So why is the IS_ENABLED(CONFIG_SHMEM) check in there if collapse_file() 
seems to "collapse filemap/tmpfs/shmem pages into huge one".

Anyhow, we certainly can collapse shmem (that's how it all started IIUC).

Besides that, khugepaged only seems to collapse !shmem with
   VM_BUG_ON(!IS_ENABLED(CONFIG_READ_ONLY_THP_FOR_FS) && !is_shmem);

The thp_vma_allowable_order() check tests if we are allowed to collapse 
a PMD_ORDER in that VMA.
Ryan Roberts July 2, 2024, 3:29 p.m. UTC | #2
On 02/07/2024 15:57, David Hildenbrand wrote:
> On 02.07.24 16:46, Ryan Roberts wrote:
>> Since the introduction of mTHP, the docuementation has stated that
>> khugepaged would be enabled when any mTHP size is enabled, and disabled
>> when all mTHP sizes are disabled. There are 2 problems with this; 1.
>> this is not what was implemented by the code and 2. this is not the
>> desirable behavior.
>>
>> Desirable behavior is for khugepaged to be enabled when any PMD-sized
>> THP is enabled, anon or file. (Note that file THP is still controlled by
>> the top-level control so we must always consider that, as well as the
>> PMD-size mTHP control for anon). khugepaged only supports collapsing to
>> PMD-sized THP so there is no value in enabling it when PMD-sized THP is
>> disabled. So let's change the code and documentation to reflect this
>> policy.
>>
>> Further, per-size enabled control modification events were not
>> previously forwarded to khugepaged to give it an opportunity to start or
>> stop. Consequently the following was resulting in khugepaged eroneously
>> not being activated:
>>
>>    echo never > /sys/kernel/mm/transparent_hugepage/enabled
>>    echo always > /sys/kernel/mm/transparent_hugepage/hugepages-2048kB/enabled
>>
>> Signed-off-by: Ryan Roberts <ryan.roberts@arm.com>
>> Fixes: 3485b88390b0 ("mm: thp: introduce multi-size THP sysfs interface")
>> Closes:
>> https://lore.kernel.org/linux-mm/7a0bbe69-1e3d-4263-b206-da007791a5c4@redhat.com/
>> Cc: stable@vger.kernel.org
>> ---
>>
>> Hi All,
>>
>> Applies on top of today's mm-unstable (9bb8753acdd8). No regressions observed in
>> mm selftests.
>>
>> When fixing this I also noticed that khugepaged doesn't get (and never has been)
>> activated/deactivated by `shmem_enabled=`. I'm not sure if khugepaged knows how
>> to collapse shmem - perhaps it should be activated in this case?
>>
> 
> Call me confused.
> 
> khugepaged_scan_mm_slot() and madvise_collapse() only all
> hpage_collapse_scan_file() with ... IS_ENABLED(CONFIG_SHMEM) ?

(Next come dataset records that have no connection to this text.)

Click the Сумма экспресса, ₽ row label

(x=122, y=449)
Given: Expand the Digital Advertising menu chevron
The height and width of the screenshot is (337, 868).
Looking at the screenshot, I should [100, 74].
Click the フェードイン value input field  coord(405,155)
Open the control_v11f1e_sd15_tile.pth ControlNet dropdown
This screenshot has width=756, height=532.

Looks like khugepaged_scan_mm_slot() was converted from:

  if (shmem_file(vma->vm_file)) {

to:

  if (IS_ENABLED(CONFIG_SHMEM) && vma->vm_file) {

By 99cb0dbd47a15d395bf3faa78dc122bc5efe3fc0 which adds THP collapse support for
non-shmem files. Clearly that looks wrong, but I guess never spotted in practice
because noone disables shemem?

I guess madvise_collapse() was a copy/paste?

> 
> collapse_file() is only called by hpage_collapse_scan_file() ... and there we
> check "shmem_file(file)".
> 
> So why is the IS_ENABLED(CONFIG_SHMEM) check in there if collapse_file() seems
> to "collapse filemap/tmpfs/shmem pages into huge one".
> 
> Anyhow, we certainly can collapse shmem (that's how it all started IIUC).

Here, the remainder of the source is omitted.